▶ [Фрагмент источника]
###
Формировался ли кружок вокруг Евгения Рейна? Кружок… скорее круг: волны идут накатами людей, и поэты предпочитают существительные, даваемые густо, чтоб завораживал их узор, представляя орнаменты жизни, причудливое её витьё…
В коммунальной квартире жил сосед Котов.
Расторопный мужчина без пальца.
Эту комнату слева он отсудил у кого-то.
Он судился. Тот умер, а Котов остался.
Каждый вечер публично он мыл ноги
и толковал сообщения их московской газеты «Известия».
И из тех, кто варились на кухне и мылись, многие
задавали вопросы — все Котову было известно.
Через краски быта и самой обычной обыденности, с её своеобразно очаровательной онтологией, строится образ, прорастают образы…
Схожую методу использовал и ранний Бродский, да и у Горбовского – сквозь всю его романтику проступали живописно бытовые острова…
На другом полюсе: не схожие, кажется совершенно, творили космическое пространство своё «тихие лирики» — очень условный круг поэтов, объединённых и формулами русского космизма, проводимыми отчасти через деревенское бытие, и откровениями существительных волокон:
В атмосфере знакомого круга,
Где шумят об успехе своём,
Мы случайно заметим друг друга,
Неслучайно сойдёмся вдвоём.
В суматохе имён и фамилий
Мы посмотрим друг другу в глаза…
Хорошо, что в сегодняшнем мире
Среднерусская есть полоса.
###
▶ [Задания]
A) Ответьте на вопросы по фрагменту о поэтических кругах:
(i) Что сосед Котов делал публично каждый вечер?
(ii) Кто, согласно фрагменту, использовал схожую методу?
(iii) Что, по словам последних строк стихотворения, хорошо в сегодняшнем мире?
B) Перепечатайте без изменений часть фрагмента о поэтических кругах, начиная со слов «Эту комнату слева» и заканчивая словами «Неслучайно сойдёмся вдвоём.».
###
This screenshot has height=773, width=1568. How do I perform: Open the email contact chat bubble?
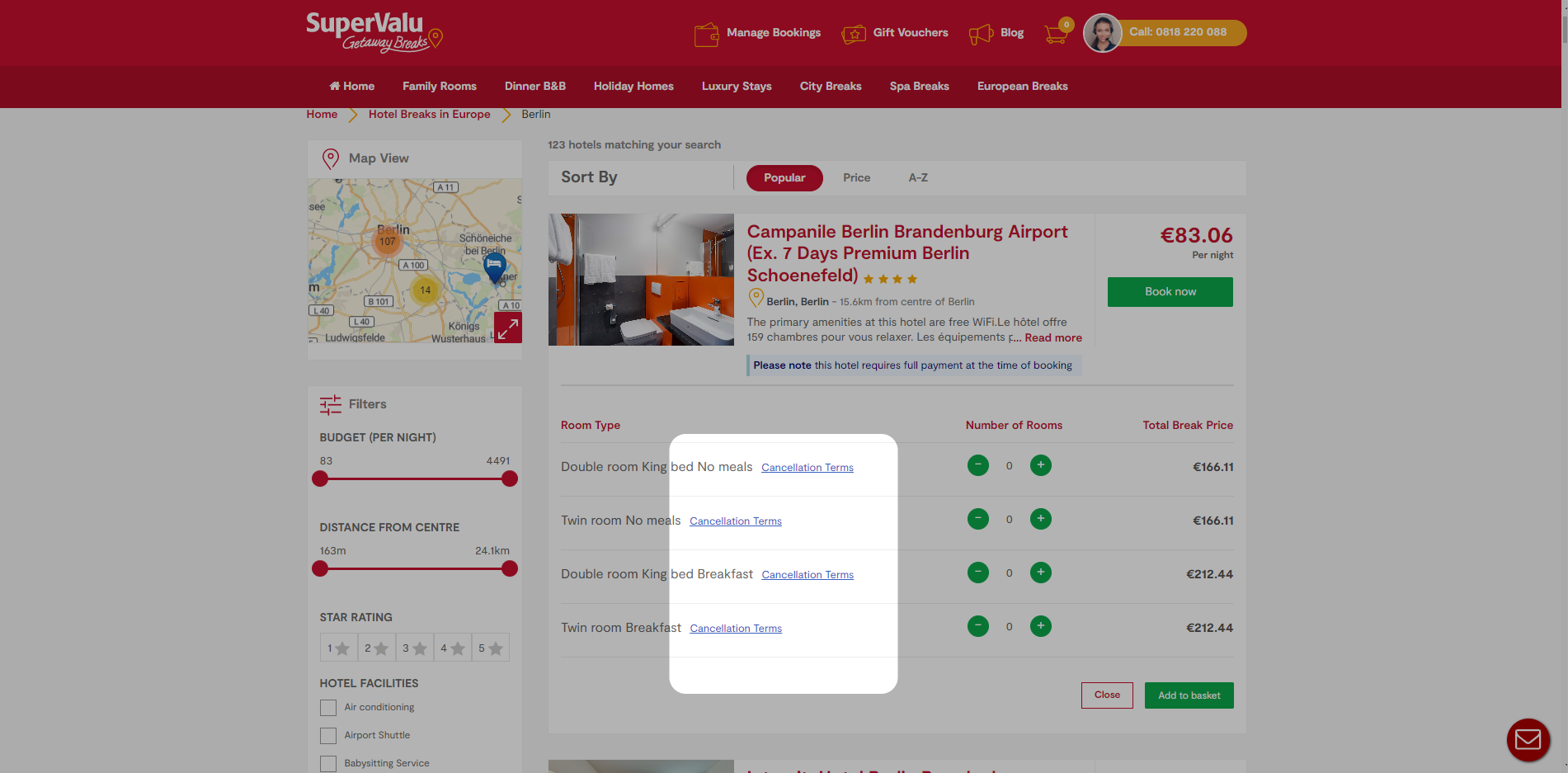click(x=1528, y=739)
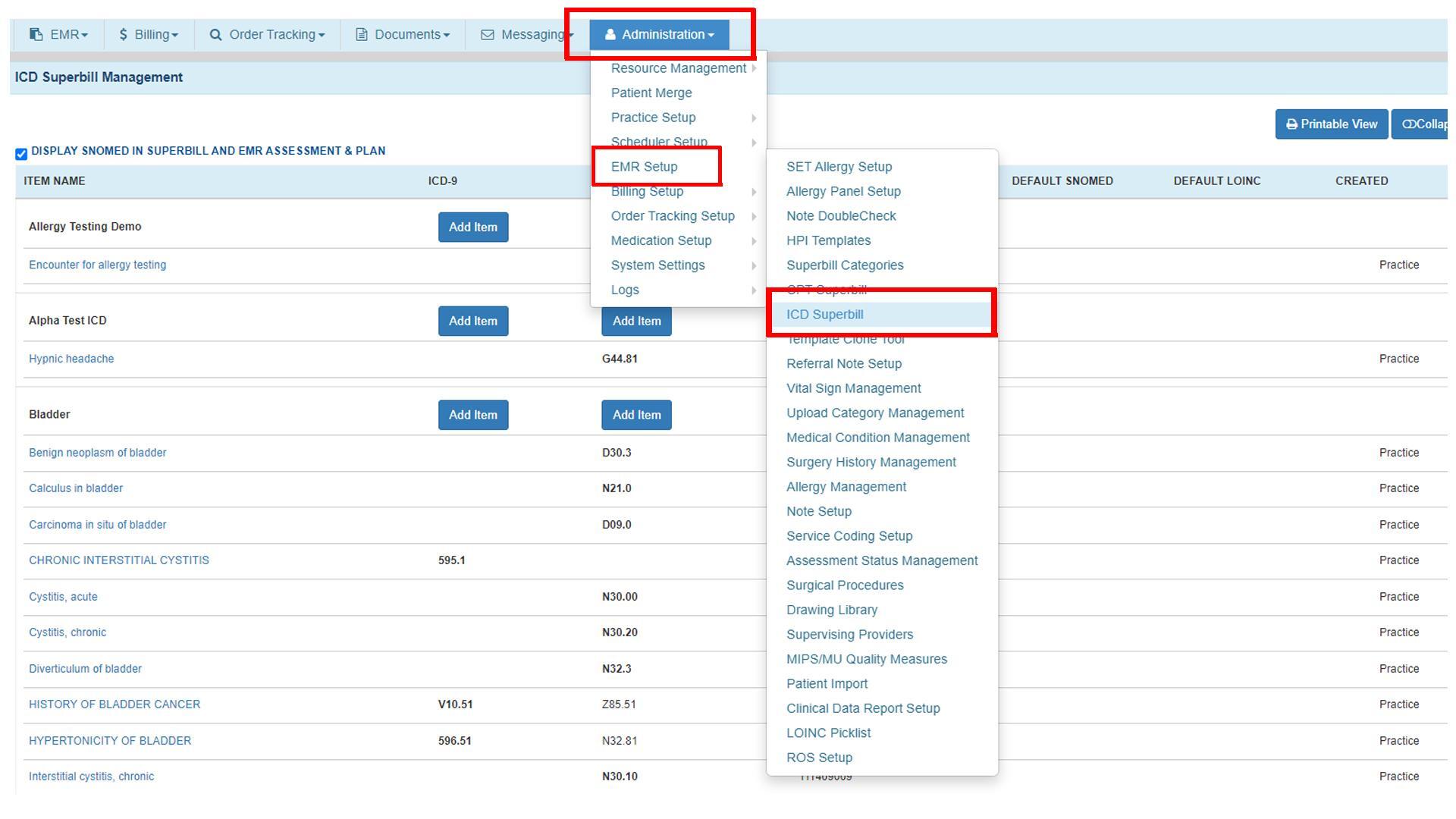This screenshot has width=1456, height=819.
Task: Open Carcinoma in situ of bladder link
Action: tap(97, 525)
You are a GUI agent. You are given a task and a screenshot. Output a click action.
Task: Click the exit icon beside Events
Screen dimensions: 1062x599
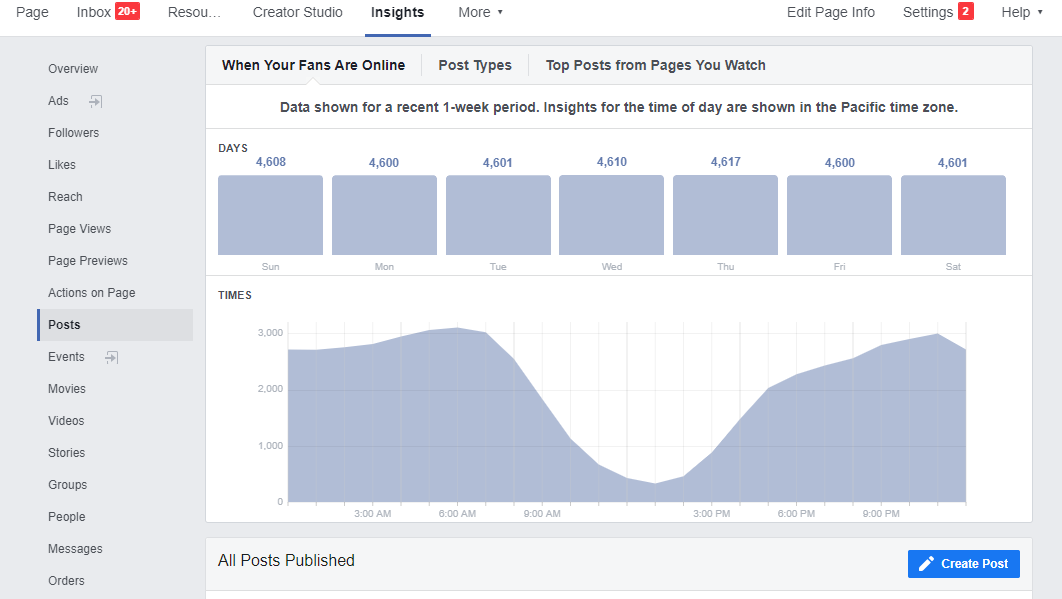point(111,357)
###
▶ [Ответы]
A)
(i) Мыл ноги и толковал сообщения московской газеты «Известия».
(ii) Ранний Бродский, а также Горбовский.
(iii) Что в нём есть Среднерусская полоса.

B)
Эту комнату слева он отсудил у кого-то.
Он судился. Тот умер, а Котов остался.
Каждый вечер публично он мыл ноги
и толковал сообщения их московской газеты «Известия».
И из тех, кто варились на кухне и мылись, многие
задавали вопросы — все Котову было известно.
Через краски быта и самой обычной обыденности, с её своеобразно очаровательной онтологией, строится образ, прорастают образы…
Схожую методу использовал и ранний Бродский, да и у Горбовского – сквозь всю его романтику проступали живописно бытовые острова…
На другом полюсе: не схожие, кажется совершенно, творили космическое пространство своё «тихие лирики» — очень условный круг поэтов, объединённых и формулами русского космизма, проводимыми отчасти через деревенское бытие, и откровениями существительных волокон:
В атмосфере знакомого круга,
Где шумят об успехе своём,
Мы случайно заметим друг друга,
Неслучайно сойдёмся вдвоём.